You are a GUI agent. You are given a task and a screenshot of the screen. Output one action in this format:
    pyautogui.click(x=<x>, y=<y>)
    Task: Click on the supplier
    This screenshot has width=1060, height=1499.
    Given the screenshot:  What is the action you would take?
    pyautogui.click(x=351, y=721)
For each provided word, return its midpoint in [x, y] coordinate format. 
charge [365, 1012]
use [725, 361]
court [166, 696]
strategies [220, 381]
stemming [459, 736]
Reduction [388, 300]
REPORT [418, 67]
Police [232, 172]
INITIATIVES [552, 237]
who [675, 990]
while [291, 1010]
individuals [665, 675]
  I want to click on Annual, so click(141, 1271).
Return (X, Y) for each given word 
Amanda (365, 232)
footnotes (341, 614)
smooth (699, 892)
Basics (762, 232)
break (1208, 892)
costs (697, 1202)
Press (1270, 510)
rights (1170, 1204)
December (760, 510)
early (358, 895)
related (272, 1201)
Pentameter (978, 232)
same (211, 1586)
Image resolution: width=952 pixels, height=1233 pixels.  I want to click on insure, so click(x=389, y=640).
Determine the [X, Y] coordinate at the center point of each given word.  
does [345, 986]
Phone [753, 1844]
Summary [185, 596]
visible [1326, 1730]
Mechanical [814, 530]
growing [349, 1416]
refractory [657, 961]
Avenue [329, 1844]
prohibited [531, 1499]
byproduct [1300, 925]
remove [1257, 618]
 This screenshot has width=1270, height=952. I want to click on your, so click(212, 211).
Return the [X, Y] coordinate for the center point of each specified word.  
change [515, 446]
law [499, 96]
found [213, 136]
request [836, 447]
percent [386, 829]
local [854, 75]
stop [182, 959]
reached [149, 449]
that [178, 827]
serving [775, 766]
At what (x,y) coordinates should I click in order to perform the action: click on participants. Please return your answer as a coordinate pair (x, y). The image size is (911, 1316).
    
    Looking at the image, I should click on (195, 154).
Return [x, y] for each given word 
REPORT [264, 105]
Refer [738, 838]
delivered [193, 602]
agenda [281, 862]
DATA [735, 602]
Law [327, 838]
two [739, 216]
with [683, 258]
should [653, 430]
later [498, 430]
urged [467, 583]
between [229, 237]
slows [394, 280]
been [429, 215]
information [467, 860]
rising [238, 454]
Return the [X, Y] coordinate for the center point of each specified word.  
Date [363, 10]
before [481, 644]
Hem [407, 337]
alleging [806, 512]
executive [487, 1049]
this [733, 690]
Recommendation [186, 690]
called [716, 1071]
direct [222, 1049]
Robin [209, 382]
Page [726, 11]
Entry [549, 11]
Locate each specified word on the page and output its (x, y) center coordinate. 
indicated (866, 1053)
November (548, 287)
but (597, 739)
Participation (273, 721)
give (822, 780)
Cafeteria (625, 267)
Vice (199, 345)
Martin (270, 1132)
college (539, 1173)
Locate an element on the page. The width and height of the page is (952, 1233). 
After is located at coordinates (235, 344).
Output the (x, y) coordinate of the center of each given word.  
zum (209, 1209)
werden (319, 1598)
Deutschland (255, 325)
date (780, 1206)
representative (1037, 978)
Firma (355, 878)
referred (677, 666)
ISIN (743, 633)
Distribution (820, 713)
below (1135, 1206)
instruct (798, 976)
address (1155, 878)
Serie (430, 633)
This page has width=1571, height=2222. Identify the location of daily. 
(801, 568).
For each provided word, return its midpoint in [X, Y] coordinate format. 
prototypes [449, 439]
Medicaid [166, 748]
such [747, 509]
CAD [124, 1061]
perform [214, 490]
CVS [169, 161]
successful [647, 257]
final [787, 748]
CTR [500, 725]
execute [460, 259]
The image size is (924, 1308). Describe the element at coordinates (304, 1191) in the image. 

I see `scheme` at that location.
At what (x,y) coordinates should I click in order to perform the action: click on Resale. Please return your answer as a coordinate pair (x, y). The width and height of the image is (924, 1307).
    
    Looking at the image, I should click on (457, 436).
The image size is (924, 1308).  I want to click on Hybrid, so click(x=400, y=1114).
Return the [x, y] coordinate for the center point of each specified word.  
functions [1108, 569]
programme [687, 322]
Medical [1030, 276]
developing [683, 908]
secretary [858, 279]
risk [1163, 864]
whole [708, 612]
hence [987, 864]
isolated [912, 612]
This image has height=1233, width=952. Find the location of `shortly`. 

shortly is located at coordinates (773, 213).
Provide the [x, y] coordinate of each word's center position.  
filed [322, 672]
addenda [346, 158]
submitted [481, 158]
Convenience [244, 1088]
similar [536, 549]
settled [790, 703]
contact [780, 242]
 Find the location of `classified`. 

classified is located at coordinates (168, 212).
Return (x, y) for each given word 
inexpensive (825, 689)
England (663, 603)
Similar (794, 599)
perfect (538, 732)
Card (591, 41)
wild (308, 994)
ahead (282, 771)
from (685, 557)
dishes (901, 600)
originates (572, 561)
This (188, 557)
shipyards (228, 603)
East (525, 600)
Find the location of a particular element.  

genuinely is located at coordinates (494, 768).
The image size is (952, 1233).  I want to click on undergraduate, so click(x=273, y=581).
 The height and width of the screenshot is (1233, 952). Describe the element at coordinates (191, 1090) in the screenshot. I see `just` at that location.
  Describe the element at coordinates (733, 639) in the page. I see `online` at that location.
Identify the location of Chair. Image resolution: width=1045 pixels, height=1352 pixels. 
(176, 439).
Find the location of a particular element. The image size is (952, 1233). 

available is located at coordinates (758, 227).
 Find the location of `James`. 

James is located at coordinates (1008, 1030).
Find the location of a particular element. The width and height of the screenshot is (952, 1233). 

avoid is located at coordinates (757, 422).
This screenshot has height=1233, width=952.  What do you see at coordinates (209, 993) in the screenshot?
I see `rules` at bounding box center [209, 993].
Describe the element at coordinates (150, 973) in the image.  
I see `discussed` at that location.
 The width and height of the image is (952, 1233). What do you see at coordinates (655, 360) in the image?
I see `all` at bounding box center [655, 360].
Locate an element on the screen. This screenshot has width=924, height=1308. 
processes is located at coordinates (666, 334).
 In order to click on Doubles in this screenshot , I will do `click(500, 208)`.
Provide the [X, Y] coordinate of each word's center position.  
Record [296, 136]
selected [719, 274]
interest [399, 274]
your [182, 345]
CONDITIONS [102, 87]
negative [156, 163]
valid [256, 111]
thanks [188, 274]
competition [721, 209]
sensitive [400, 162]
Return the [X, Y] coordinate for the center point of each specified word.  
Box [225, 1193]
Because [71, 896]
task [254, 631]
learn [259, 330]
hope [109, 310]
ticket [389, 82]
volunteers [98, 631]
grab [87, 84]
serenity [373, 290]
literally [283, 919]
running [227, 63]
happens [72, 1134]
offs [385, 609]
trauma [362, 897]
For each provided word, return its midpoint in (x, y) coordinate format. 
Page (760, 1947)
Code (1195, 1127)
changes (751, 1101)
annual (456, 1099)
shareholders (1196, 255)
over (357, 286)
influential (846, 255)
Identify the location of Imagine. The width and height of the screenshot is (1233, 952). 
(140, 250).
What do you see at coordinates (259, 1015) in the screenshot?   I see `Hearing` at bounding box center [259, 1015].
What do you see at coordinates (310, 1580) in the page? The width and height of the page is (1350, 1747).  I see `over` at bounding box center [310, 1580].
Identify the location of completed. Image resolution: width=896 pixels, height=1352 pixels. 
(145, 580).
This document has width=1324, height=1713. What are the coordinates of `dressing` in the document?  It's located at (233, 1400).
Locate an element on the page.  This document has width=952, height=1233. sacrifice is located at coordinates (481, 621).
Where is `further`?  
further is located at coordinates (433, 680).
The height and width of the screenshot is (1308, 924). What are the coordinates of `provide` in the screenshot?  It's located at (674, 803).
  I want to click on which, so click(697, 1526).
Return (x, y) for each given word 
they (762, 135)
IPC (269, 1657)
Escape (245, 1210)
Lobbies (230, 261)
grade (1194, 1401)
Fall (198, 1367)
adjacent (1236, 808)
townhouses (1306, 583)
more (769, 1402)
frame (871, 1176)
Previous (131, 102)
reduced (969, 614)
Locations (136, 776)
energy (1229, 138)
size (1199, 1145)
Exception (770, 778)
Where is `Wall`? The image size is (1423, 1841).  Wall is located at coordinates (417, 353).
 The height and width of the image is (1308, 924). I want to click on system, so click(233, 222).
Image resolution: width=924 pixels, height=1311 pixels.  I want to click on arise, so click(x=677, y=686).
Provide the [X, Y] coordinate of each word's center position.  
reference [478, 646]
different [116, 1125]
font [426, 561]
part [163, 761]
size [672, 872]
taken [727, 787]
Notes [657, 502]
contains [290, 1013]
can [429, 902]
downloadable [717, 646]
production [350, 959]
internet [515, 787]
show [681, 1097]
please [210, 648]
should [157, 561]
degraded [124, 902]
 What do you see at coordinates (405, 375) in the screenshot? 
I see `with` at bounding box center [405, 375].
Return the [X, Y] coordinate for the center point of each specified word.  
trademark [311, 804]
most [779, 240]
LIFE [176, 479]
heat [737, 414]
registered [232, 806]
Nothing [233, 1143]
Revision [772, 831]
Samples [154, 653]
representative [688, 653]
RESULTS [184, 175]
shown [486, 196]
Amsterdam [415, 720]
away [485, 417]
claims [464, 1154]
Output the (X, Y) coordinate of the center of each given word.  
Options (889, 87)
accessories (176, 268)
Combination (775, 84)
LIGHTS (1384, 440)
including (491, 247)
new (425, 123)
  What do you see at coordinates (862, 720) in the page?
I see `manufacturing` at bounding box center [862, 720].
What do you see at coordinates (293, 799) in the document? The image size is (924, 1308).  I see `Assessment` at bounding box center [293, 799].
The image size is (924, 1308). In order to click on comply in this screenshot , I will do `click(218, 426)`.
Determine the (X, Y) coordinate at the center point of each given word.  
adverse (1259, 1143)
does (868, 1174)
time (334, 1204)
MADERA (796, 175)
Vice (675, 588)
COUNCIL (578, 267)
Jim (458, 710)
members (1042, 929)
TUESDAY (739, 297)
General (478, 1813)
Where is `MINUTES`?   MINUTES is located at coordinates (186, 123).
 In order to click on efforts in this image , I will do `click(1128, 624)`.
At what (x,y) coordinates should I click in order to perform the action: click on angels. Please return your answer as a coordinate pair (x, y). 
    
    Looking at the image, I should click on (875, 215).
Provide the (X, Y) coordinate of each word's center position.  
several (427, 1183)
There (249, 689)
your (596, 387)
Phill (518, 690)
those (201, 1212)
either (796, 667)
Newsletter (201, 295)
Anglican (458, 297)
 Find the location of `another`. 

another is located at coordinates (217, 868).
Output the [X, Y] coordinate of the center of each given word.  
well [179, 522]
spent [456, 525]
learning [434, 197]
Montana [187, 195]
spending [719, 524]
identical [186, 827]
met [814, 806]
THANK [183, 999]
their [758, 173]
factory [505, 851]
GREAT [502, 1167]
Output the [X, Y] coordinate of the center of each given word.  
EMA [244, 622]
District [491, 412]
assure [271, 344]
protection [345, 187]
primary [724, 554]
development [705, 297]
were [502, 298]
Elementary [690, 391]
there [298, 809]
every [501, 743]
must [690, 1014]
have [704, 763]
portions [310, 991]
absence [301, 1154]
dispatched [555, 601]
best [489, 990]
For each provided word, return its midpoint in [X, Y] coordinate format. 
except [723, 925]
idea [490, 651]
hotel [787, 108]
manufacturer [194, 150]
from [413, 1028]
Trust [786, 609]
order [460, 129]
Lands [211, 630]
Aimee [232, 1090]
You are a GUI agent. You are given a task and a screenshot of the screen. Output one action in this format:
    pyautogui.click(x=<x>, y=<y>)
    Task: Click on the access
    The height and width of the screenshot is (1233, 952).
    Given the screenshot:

★ ★ ★

### Directive
Render the rows from the line holding "stemming [459, 736]" through the line holding "college (539, 1173)", inclusive, as a Markdown table with two columns: Nr for the row number and Entry for the line. Leave out blank lines.

### Task output
| Nr | Entry |
|---|---|
| 1 | stemming [459, 736] |
| 2 | Reduction [388, 300] |
| 3 | REPORT [418, 67] |
| 4 | Police [232, 172] |
| 5 | INITIATIVES [552, 237] |
| 6 | who [675, 990] |
| 7 | while [291, 1010] |
| 8 | individuals [665, 675] |
| 9 |   I want to click on Annual, so click(141, 1271). |
| 10 | Return (X, Y) for each given word  |
| 11 | Amanda (365, 232) |
| 12 | footnotes (341, 614) |
| 13 | smooth (699, 892) |
| 14 | Basics (762, 232) |
| 15 | break (1208, 892) |
| 16 | costs (697, 1202) |
| 17 | Press (1270, 510) |
| 18 | rights (1170, 1204) |
| 19 | December (760, 510) |
| 20 | early (358, 895) |
| 21 | related (272, 1201) |
| 22 | Pentameter (978, 232) |
| 23 | same (211, 1586) |
| 24 | Image resolution: width=952 pixels, height=1233 pixels.  I want to click on insure, so click(x=389, y=640). |
| 25 | Determine the [X, Y] coordinate at the center point of each given word.   |
| 26 | does [345, 986] |
| 27 | Phone [753, 1844] |
| 28 | Summary [185, 596] |
| 29 | visible [1326, 1730] |
| 30 | Mechanical [814, 530] |
| 31 | growing [349, 1416] |
| 32 | refractory [657, 961] |
| 33 | Avenue [329, 1844] |
| 34 | prohibited [531, 1499] |
| 35 | byproduct [1300, 925] |
| 36 | remove [1257, 618] |
| 37 |  This screenshot has width=1270, height=952. I want to click on your, so click(212, 211). |
| 38 | Return the [X, Y] coordinate for the center point of each specified word.   |
| 39 | change [515, 446] |
| 40 | law [499, 96] |
| 41 | found [213, 136] |
| 42 | request [836, 447] |
| 43 | percent [386, 829] |
| 44 | local [854, 75] |
| 45 | stop [182, 959] |
| 46 | reached [149, 449] |
| 47 | that [178, 827] |
| 48 | serving [775, 766] |
| 49 | At what (x,y) coordinates should I click in order to perform the action: click on participants. Please return your answer as a coordinate pair (x, y). The image size is (911, 1316). |
| 50 |     Looking at the image, I should click on (195, 154). |
| 51 | Return [x, y] for each given word  |
| 52 | REPORT [264, 105] |
| 53 | Refer [738, 838] |
| 54 | delivered [193, 602] |
| 55 | agenda [281, 862] |
| 56 | DATA [735, 602] |
| 57 | Law [327, 838] |
| 58 | two [739, 216] |
| 59 | with [683, 258] |
| 60 | should [653, 430] |
| 61 | later [498, 430] |
| 62 | urged [467, 583] |
| 63 | between [229, 237] |
| 64 | slows [394, 280] |
| 65 | been [429, 215] |
| 66 | information [467, 860] |
| 67 | rising [238, 454] |
| 68 | Return the [X, Y] coordinate for the center point of each specified word.   |
| 69 | Date [363, 10] |
| 70 | before [481, 644] |
| 71 | Hem [407, 337] |
| 72 | alleging [806, 512] |
| 73 | executive [487, 1049] |
| 74 | this [733, 690] |
| 75 | Recommendation [186, 690] |
| 76 | called [716, 1071] |
| 77 | direct [222, 1049] |
| 78 | Robin [209, 382] |
| 79 | Page [726, 11] |
| 80 | Entry [549, 11] |
| 81 | Locate each specified word on the page and output its (x, y) center coordinate.  |
| 82 | indicated (866, 1053) |
| 83 | November (548, 287) |
| 84 | but (597, 739) |
| 85 | Participation (273, 721) |
| 86 | give (822, 780) |
| 87 | Cafeteria (625, 267) |
| 88 | Vice (199, 345) |
| 89 | Martin (270, 1132) |
| 90 | college (539, 1173) |